▸ Supplied records
§

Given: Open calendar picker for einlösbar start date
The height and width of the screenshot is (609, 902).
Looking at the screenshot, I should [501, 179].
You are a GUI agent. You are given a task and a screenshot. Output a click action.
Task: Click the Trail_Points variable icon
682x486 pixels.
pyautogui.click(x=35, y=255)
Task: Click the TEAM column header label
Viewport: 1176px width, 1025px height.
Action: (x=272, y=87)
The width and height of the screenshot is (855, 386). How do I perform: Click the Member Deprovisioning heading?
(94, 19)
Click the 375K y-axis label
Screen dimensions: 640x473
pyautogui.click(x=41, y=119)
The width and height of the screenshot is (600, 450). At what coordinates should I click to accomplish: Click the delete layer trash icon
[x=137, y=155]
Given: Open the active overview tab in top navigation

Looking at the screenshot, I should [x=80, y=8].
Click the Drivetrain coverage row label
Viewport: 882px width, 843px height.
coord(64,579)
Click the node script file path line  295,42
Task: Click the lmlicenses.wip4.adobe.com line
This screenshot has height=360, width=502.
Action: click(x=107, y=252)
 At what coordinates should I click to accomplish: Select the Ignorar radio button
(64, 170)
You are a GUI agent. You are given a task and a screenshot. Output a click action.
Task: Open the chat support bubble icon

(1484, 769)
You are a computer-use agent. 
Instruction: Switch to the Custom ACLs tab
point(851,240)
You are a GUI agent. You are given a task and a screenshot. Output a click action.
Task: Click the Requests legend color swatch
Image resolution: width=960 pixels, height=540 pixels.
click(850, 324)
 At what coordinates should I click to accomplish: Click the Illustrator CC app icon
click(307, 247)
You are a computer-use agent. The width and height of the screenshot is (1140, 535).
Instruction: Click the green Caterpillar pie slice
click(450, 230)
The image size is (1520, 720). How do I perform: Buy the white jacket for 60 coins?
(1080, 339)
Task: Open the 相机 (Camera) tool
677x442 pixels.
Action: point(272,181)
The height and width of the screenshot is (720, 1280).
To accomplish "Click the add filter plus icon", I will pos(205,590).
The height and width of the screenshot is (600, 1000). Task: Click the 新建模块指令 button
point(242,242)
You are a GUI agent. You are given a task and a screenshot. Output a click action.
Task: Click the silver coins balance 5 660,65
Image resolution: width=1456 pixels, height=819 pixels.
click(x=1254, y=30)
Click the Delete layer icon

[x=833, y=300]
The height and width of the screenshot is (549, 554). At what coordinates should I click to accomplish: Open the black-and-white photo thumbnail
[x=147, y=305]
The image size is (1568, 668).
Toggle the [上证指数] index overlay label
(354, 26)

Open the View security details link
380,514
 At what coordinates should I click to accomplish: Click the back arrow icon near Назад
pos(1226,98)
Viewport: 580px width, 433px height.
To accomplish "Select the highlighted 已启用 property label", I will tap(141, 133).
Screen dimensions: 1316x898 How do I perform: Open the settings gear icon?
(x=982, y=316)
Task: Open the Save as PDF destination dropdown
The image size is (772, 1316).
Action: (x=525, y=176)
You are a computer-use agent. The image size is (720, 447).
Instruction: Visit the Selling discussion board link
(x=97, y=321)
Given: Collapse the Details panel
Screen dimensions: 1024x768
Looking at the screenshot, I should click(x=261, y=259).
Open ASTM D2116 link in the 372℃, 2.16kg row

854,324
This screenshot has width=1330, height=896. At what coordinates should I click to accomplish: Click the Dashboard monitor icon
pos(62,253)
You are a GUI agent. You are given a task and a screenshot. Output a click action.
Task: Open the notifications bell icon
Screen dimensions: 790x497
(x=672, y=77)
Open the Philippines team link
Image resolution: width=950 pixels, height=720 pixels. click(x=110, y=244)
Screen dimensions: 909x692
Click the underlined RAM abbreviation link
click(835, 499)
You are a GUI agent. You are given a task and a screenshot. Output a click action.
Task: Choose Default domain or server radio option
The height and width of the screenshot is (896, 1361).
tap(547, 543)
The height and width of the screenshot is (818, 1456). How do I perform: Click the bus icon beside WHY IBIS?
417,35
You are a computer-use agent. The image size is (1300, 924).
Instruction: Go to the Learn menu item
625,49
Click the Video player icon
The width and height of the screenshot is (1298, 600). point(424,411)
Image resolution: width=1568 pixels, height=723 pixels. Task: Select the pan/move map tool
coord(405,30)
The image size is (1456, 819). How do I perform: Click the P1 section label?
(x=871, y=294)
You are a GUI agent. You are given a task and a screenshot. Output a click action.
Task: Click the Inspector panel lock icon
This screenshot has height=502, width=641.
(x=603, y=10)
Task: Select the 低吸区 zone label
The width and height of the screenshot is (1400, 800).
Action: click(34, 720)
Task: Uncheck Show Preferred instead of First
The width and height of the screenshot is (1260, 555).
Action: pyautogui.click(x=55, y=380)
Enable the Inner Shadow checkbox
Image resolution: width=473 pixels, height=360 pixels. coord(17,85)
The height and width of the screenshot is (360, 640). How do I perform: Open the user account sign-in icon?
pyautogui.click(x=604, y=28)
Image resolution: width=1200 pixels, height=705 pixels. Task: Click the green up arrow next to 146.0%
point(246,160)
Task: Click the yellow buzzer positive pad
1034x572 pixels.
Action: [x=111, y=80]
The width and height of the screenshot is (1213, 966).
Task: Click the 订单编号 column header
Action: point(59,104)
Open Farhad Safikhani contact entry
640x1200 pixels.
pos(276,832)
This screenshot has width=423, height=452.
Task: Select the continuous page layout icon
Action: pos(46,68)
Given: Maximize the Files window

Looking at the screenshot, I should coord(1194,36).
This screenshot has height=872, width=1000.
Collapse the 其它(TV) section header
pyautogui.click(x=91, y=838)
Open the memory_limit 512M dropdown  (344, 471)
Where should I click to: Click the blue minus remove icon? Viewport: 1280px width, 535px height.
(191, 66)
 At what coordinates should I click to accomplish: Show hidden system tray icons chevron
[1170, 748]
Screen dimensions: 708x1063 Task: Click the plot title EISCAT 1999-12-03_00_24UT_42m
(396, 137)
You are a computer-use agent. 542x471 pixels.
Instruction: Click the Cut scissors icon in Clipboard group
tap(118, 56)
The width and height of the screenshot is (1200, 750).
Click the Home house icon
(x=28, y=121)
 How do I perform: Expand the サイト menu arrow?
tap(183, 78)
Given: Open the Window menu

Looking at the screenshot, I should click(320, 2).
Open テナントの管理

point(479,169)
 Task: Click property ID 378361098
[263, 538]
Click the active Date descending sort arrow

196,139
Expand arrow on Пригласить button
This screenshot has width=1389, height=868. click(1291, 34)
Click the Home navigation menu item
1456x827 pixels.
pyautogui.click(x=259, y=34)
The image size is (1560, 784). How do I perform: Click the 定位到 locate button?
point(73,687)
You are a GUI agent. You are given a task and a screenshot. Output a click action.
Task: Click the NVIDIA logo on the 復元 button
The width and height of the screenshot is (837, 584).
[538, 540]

§

▸ What you have to do
Output the entire listing precisely as it stands.

▸ Task solution
Given: Open calendar picker for einlösbar start date
The height and width of the screenshot is (609, 902).
Looking at the screenshot, I should [501, 179].
You are a GUI agent. You are given a task and a screenshot. Output a click action.
Task: Click the Trail_Points variable icon
682x486 pixels.
pyautogui.click(x=35, y=255)
Task: Click the TEAM column header label
Viewport: 1176px width, 1025px height.
Action: (x=272, y=87)
The width and height of the screenshot is (855, 386). How do I perform: Click the Member Deprovisioning heading?
(94, 19)
Click the 375K y-axis label
Screen dimensions: 640x473
pyautogui.click(x=41, y=119)
The width and height of the screenshot is (600, 450). At what coordinates should I click to accomplish: Click the delete layer trash icon
[x=137, y=155]
Given: Open the active overview tab in top navigation

Looking at the screenshot, I should [x=80, y=8].
Click the Drivetrain coverage row label
Viewport: 882px width, 843px height.
coord(64,579)
Click the node script file path line  295,42
Task: Click the lmlicenses.wip4.adobe.com line
This screenshot has height=360, width=502.
Action: click(x=107, y=252)
 At what coordinates should I click to accomplish: Select the Ignorar radio button
(64, 170)
You are a GUI agent. You are given a task and a screenshot. Output a click action.
Task: Open the chat support bubble icon

(1484, 769)
You are a computer-use agent. 
Instruction: Switch to the Custom ACLs tab
point(851,240)
You are a GUI agent. You are given a task and a screenshot. Output a click action.
Task: Click the Requests legend color swatch
Image resolution: width=960 pixels, height=540 pixels.
click(850, 324)
 At what coordinates should I click to accomplish: Click the Illustrator CC app icon
click(307, 247)
You are a computer-use agent. The width and height of the screenshot is (1140, 535).
Instruction: Click the green Caterpillar pie slice
click(450, 230)
The image size is (1520, 720). How do I perform: Buy the white jacket for 60 coins?
(1080, 339)
Task: Open the 相机 (Camera) tool
677x442 pixels.
Action: point(272,181)
The height and width of the screenshot is (720, 1280).
To accomplish "Click the add filter plus icon", I will pos(205,590).
The height and width of the screenshot is (600, 1000). Task: Click the 新建模块指令 button
point(242,242)
You are a GUI agent. You are given a task and a screenshot. Output a click action.
Task: Click the silver coins balance 5 660,65
Image resolution: width=1456 pixels, height=819 pixels.
click(x=1254, y=30)
Click the Delete layer icon

[x=833, y=300]
The height and width of the screenshot is (549, 554). At what coordinates should I click to accomplish: Open the black-and-white photo thumbnail
[x=147, y=305]
The image size is (1568, 668).
Toggle the [上证指数] index overlay label
(354, 26)

Open the View security details link
380,514
 At what coordinates should I click to accomplish: Click the back arrow icon near Назад
pos(1226,98)
Viewport: 580px width, 433px height.
To accomplish "Select the highlighted 已启用 property label", I will tap(141, 133).
Screen dimensions: 1316x898 How do I perform: Open the settings gear icon?
(x=982, y=316)
Task: Open the Save as PDF destination dropdown
The image size is (772, 1316).
Action: (x=525, y=176)
You are a computer-use agent. The image size is (720, 447).
Instruction: Visit the Selling discussion board link
(x=97, y=321)
Given: Collapse the Details panel
Screen dimensions: 1024x768
Looking at the screenshot, I should click(x=261, y=259).
Open ASTM D2116 link in the 372℃, 2.16kg row

854,324
This screenshot has width=1330, height=896. At what coordinates should I click to accomplish: Click the Dashboard monitor icon
pos(62,253)
You are a GUI agent. You are given a task and a screenshot. Output a click action.
Task: Open the notifications bell icon
Screen dimensions: 790x497
(x=672, y=77)
Open the Philippines team link
Image resolution: width=950 pixels, height=720 pixels. click(x=110, y=244)
Screen dimensions: 909x692
Click the underlined RAM abbreviation link
click(835, 499)
You are a GUI agent. You are given a task and a screenshot. Output a click action.
Task: Choose Default domain or server radio option
The height and width of the screenshot is (896, 1361).
tap(547, 543)
The height and width of the screenshot is (818, 1456). How do I perform: Click the bus icon beside WHY IBIS?
417,35
You are a computer-use agent. The image size is (1300, 924).
Instruction: Go to the Learn menu item
625,49
Click the Video player icon
The width and height of the screenshot is (1298, 600). point(424,411)
Image resolution: width=1568 pixels, height=723 pixels. Task: Select the pan/move map tool
coord(405,30)
The image size is (1456, 819). How do I perform: Click the P1 section label?
(x=871, y=294)
You are a GUI agent. You are given a task and a screenshot. Output a click action.
Task: Click the Inspector panel lock icon
This screenshot has height=502, width=641.
(x=603, y=10)
Task: Select the 低吸区 zone label
The width and height of the screenshot is (1400, 800).
Action: click(34, 720)
Task: Uncheck Show Preferred instead of First
The width and height of the screenshot is (1260, 555).
Action: pyautogui.click(x=55, y=380)
Enable the Inner Shadow checkbox
Image resolution: width=473 pixels, height=360 pixels. coord(17,85)
The height and width of the screenshot is (360, 640). How do I perform: Open the user account sign-in icon?
pyautogui.click(x=604, y=28)
Image resolution: width=1200 pixels, height=705 pixels. Task: Click the green up arrow next to 146.0%
point(246,160)
Task: Click the yellow buzzer positive pad
1034x572 pixels.
Action: [x=111, y=80]
The width and height of the screenshot is (1213, 966).
Task: Click the 订单编号 column header
Action: point(59,104)
Open Farhad Safikhani contact entry
640x1200 pixels.
pos(276,832)
This screenshot has width=423, height=452.
Task: Select the continuous page layout icon
Action: pos(46,68)
Given: Maximize the Files window

Looking at the screenshot, I should coord(1194,36).
This screenshot has height=872, width=1000.
Collapse the 其它(TV) section header
pyautogui.click(x=91, y=838)
Open the memory_limit 512M dropdown  (344, 471)
Where should I click to: Click the blue minus remove icon? Viewport: 1280px width, 535px height.
(191, 66)
 At what coordinates should I click to accomplish: Show hidden system tray icons chevron
[1170, 748]
Screen dimensions: 708x1063 Task: Click the plot title EISCAT 1999-12-03_00_24UT_42m
(396, 137)
You are a computer-use agent. 542x471 pixels.
Instruction: Click the Cut scissors icon in Clipboard group
tap(118, 56)
The width and height of the screenshot is (1200, 750).
Click the Home house icon
(x=28, y=121)
 How do I perform: Expand the サイト menu arrow?
tap(183, 78)
Given: Open the Window menu

Looking at the screenshot, I should click(320, 2).
Open テナントの管理

point(479,169)
 Task: Click property ID 378361098
[263, 538]
Click the active Date descending sort arrow

196,139
Expand arrow on Пригласить button
This screenshot has width=1389, height=868. click(1291, 34)
Click the Home navigation menu item
1456x827 pixels.
pyautogui.click(x=259, y=34)
The image size is (1560, 784). How do I perform: Click the 定位到 locate button?
point(73,687)
You are a GUI agent. You are given a task and a screenshot. Output a click action.
Task: Click the NVIDIA logo on the 復元 button
The width and height of the screenshot is (837, 584).
[538, 540]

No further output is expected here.